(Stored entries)
[start]
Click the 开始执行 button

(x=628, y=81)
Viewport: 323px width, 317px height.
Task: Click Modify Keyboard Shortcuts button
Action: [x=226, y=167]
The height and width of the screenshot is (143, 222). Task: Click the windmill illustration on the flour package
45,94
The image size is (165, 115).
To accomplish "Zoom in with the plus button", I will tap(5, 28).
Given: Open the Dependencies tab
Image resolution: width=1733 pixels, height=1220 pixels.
[end]
[start]
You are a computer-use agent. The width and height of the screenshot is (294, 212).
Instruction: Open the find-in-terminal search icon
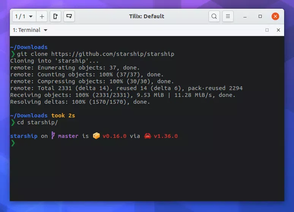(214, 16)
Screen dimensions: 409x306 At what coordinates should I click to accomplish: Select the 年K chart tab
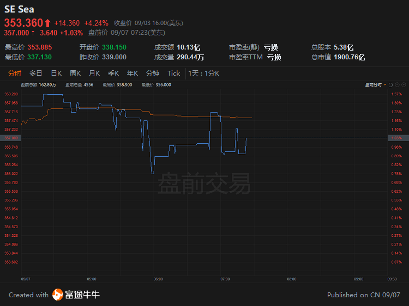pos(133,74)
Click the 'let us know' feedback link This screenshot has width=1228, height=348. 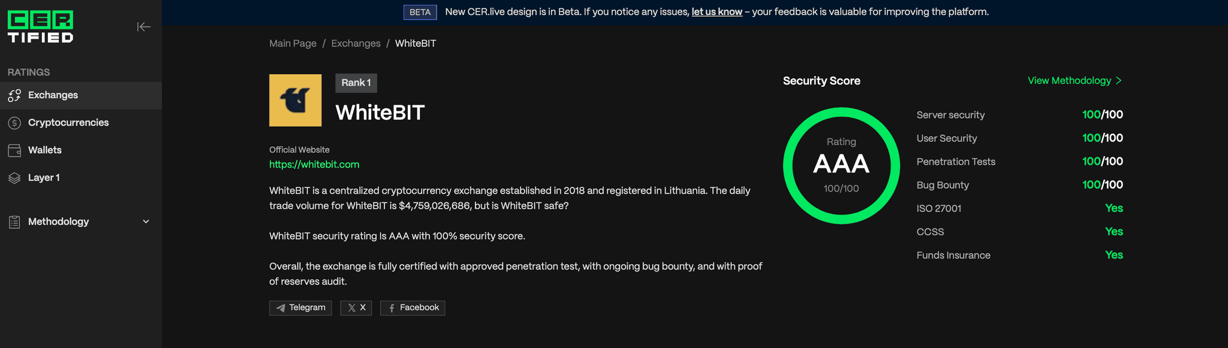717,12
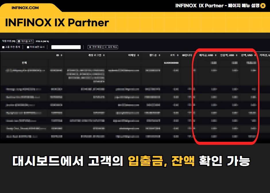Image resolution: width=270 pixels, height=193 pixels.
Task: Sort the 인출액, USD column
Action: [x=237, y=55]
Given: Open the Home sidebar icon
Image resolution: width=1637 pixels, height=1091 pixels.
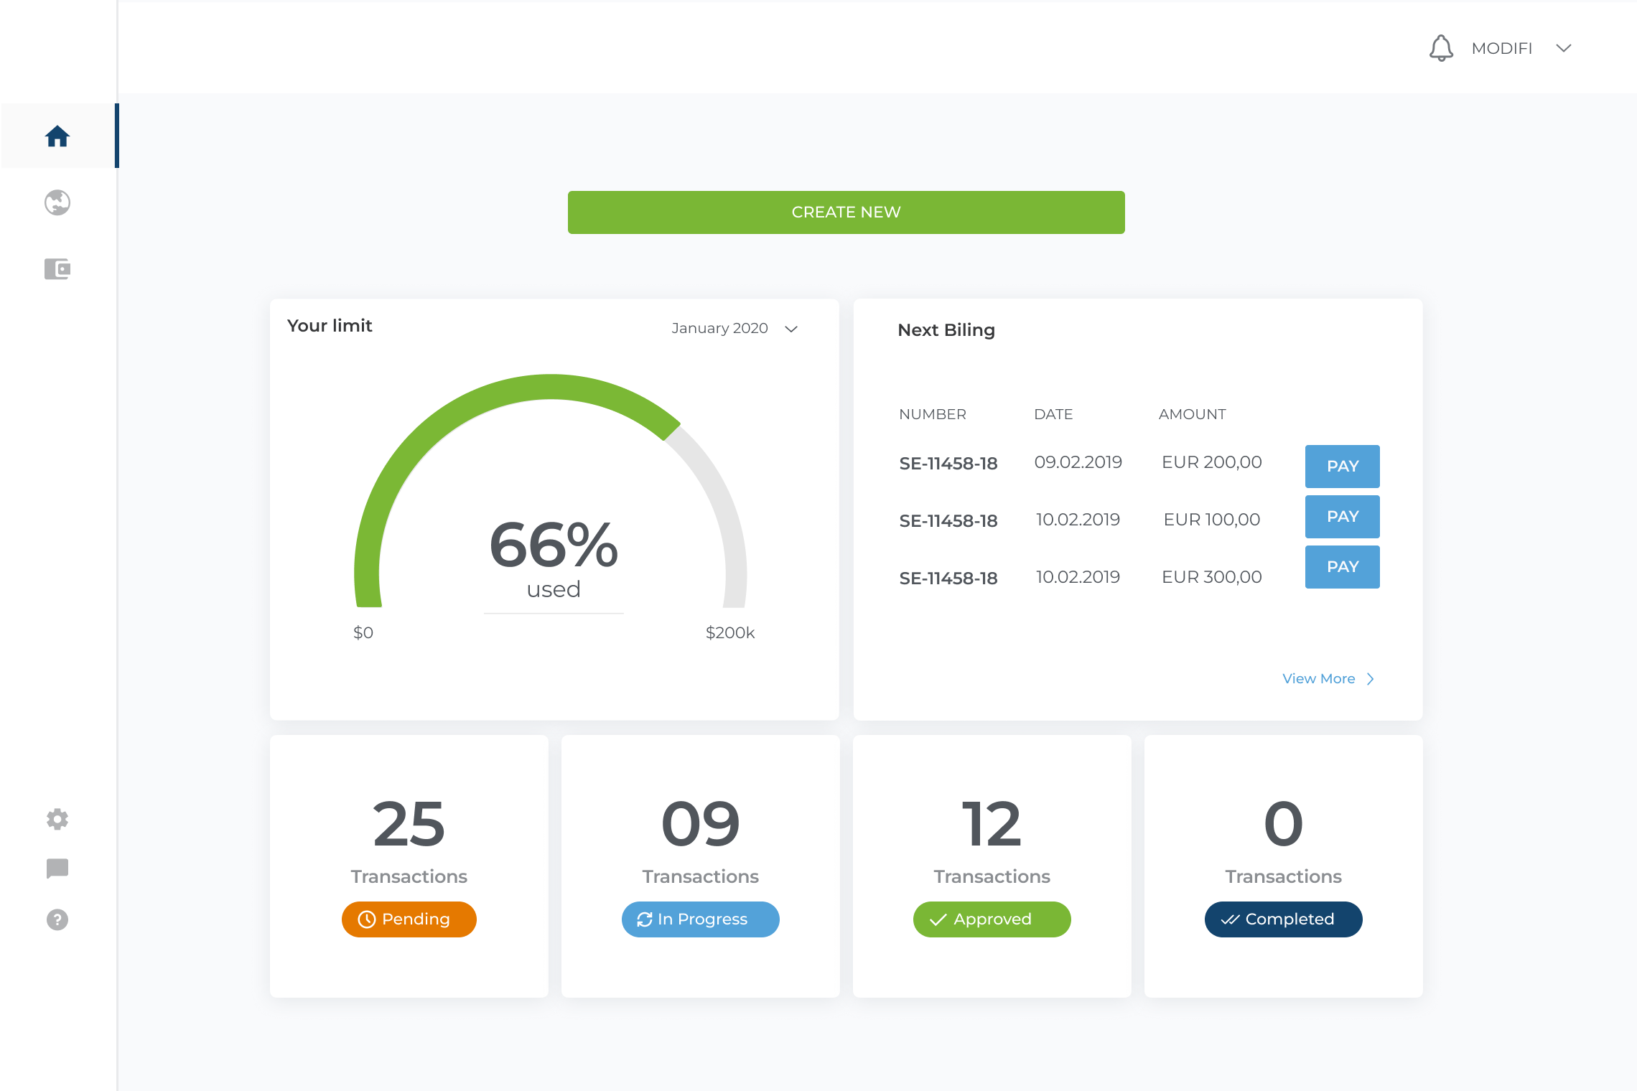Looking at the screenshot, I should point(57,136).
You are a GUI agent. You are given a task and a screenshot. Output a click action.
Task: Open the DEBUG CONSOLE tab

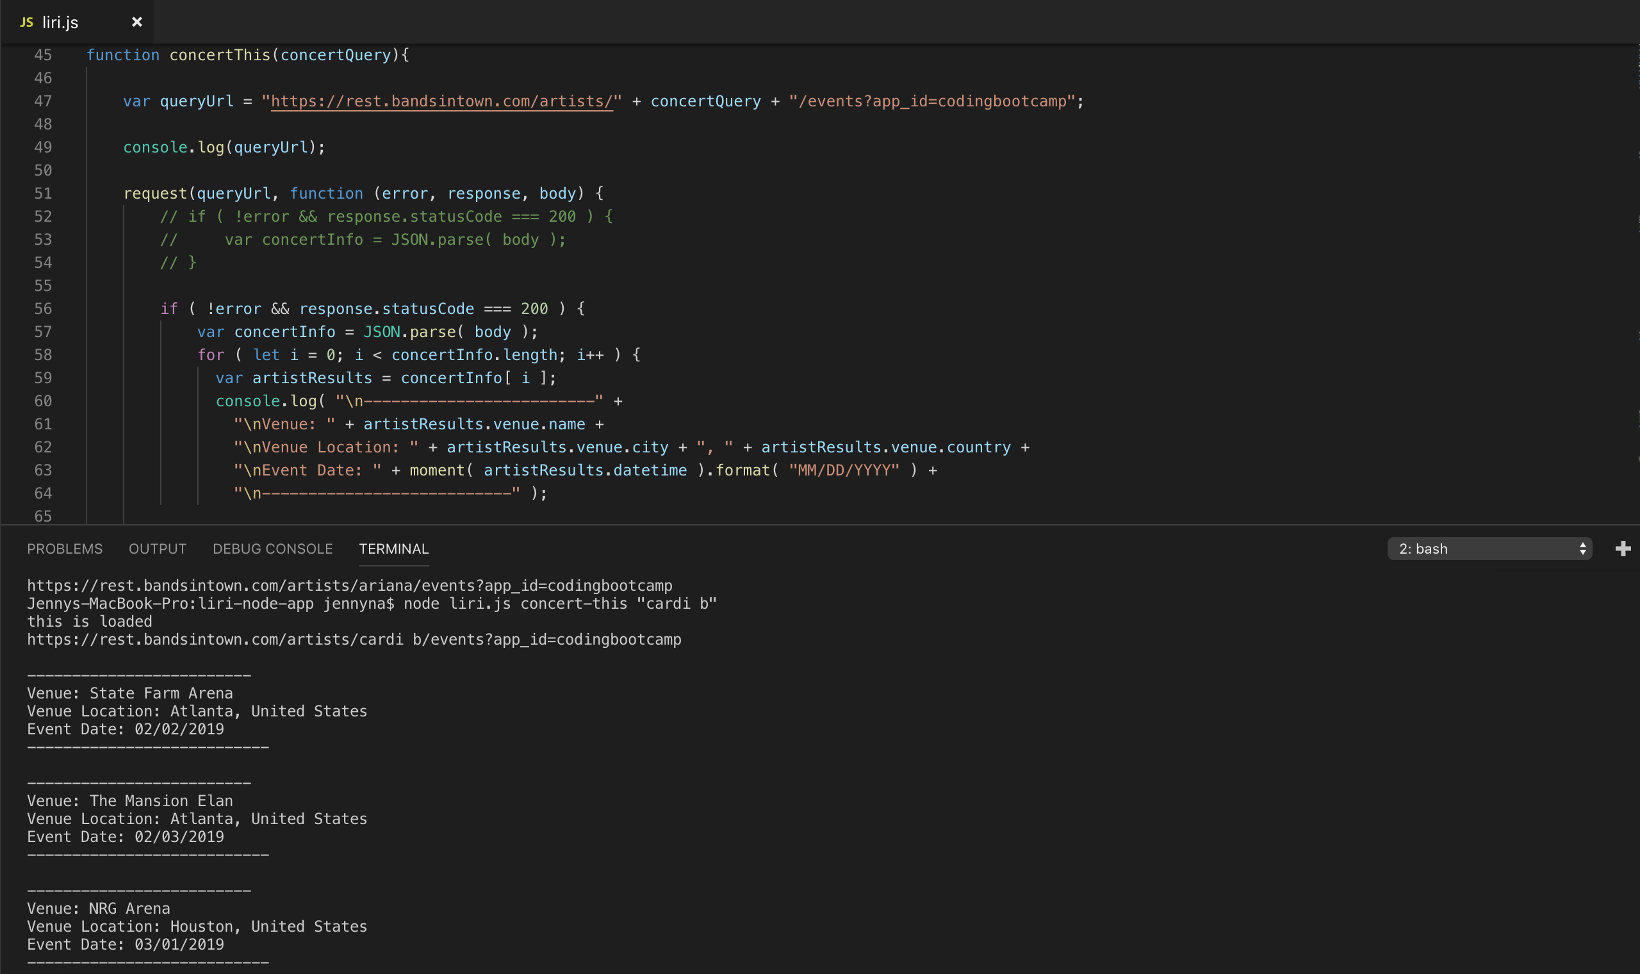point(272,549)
[end]
> **Requirements**
Pick out every line in the material that contains the word "accomplish", matching case exactly.

> **Task solution**
To accomplish "Zoom in with the plus button", I will tap(5, 28).
Screen dimensions: 409x306 At what coordinates should I click to accomplish: Select the 年K chart tab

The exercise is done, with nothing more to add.